In ZF, if injection from A to B doesn't exist, then does surjection from A to B exist?

In fact, this statement is equivalent to the axiom of choice. Given a nonempty set $B$, let $A$ be its Hartogs number, the least ordinal that does not inject into $B$. Then, by your assumption, there must be a surjection $f:A\to B$. But since $A$ is well-ordered, we can use this to construct an injection $g:B\to A$, by letting $g(b)$ be the least $a$ such that $f(a)=b$. This gives a well-ordering of $B$.
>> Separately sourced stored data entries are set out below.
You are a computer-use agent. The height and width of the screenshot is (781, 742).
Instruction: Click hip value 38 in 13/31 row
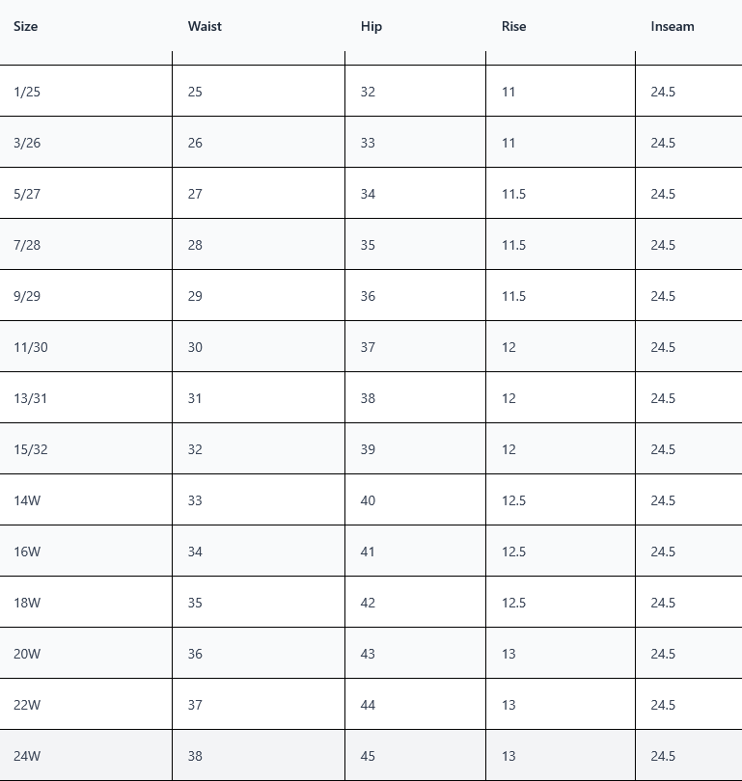tap(368, 398)
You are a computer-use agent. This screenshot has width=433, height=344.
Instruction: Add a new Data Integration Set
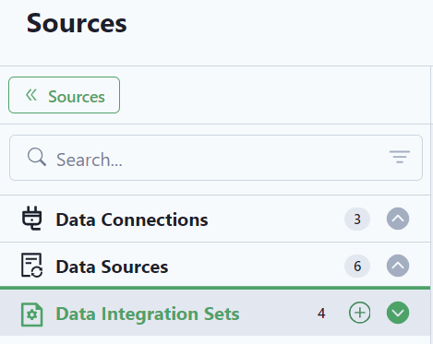pyautogui.click(x=359, y=313)
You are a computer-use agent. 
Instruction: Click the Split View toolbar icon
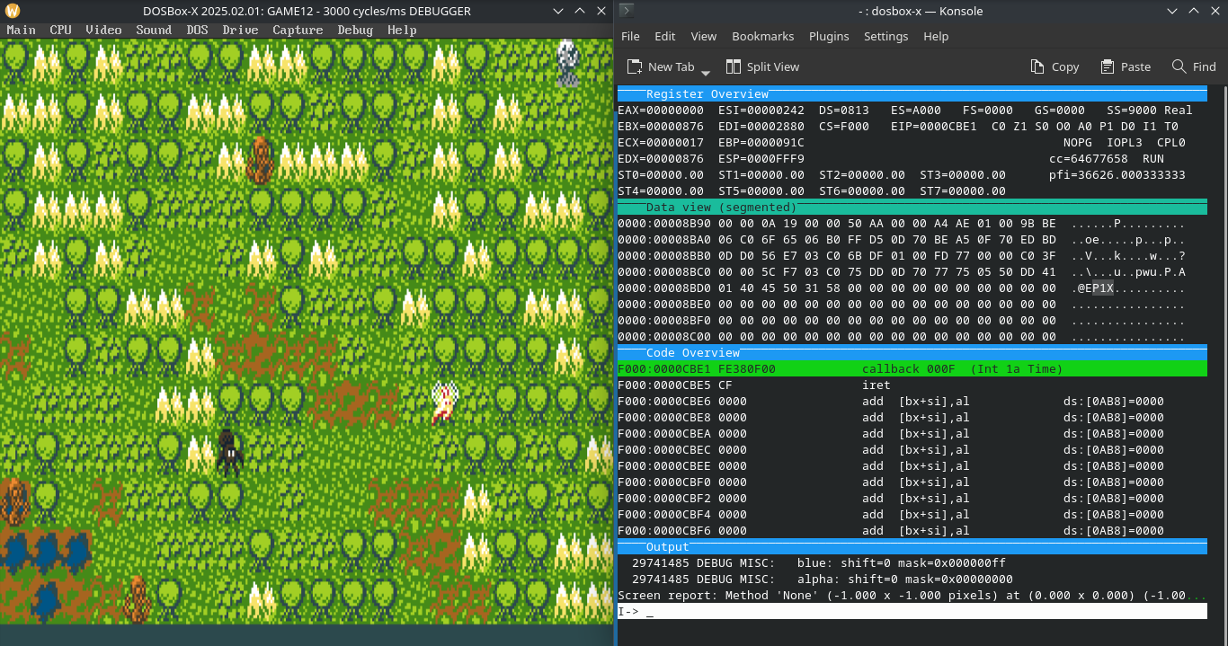tap(734, 66)
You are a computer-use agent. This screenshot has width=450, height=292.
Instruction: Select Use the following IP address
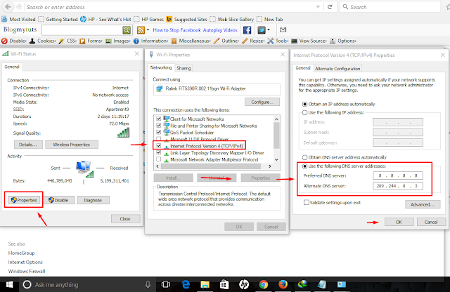click(304, 112)
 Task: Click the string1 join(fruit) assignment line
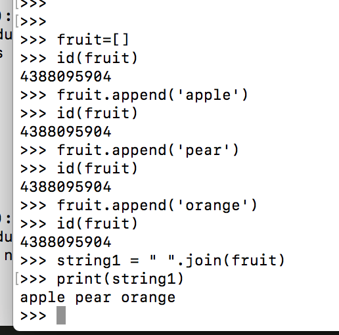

Let $A$ be an amorphous set; then there is no injection from $\Bbb N$ to $A$, and there is no surjection from $\Bbb N$ to $A$.

Let $f:\Bbb N\to A$. If $f$ were injective, then $A_0=\{f(2n):n\in\Bbb N\}$ and $A\setminus A_0$ would be disjoint infinite subsets of $A$ whose union is $A$, which is impossible, since $A$ is amorphous. And if $f$ were surjective, the function

$$h:A\to\Bbb N:a\mapsto\min\{n\in\Bbb N:f(n)=a\}$$

would be a bijection from $A$ to the infinite set $M=h[A]\subseteq\Bbb N$. If $\varphi:\Bbb N\to M$ is the canonical order-isomorphism, $h^{-1}\circ\varphi$ would be a bijection from $\Bbb N$ to $A$, which again is impossible.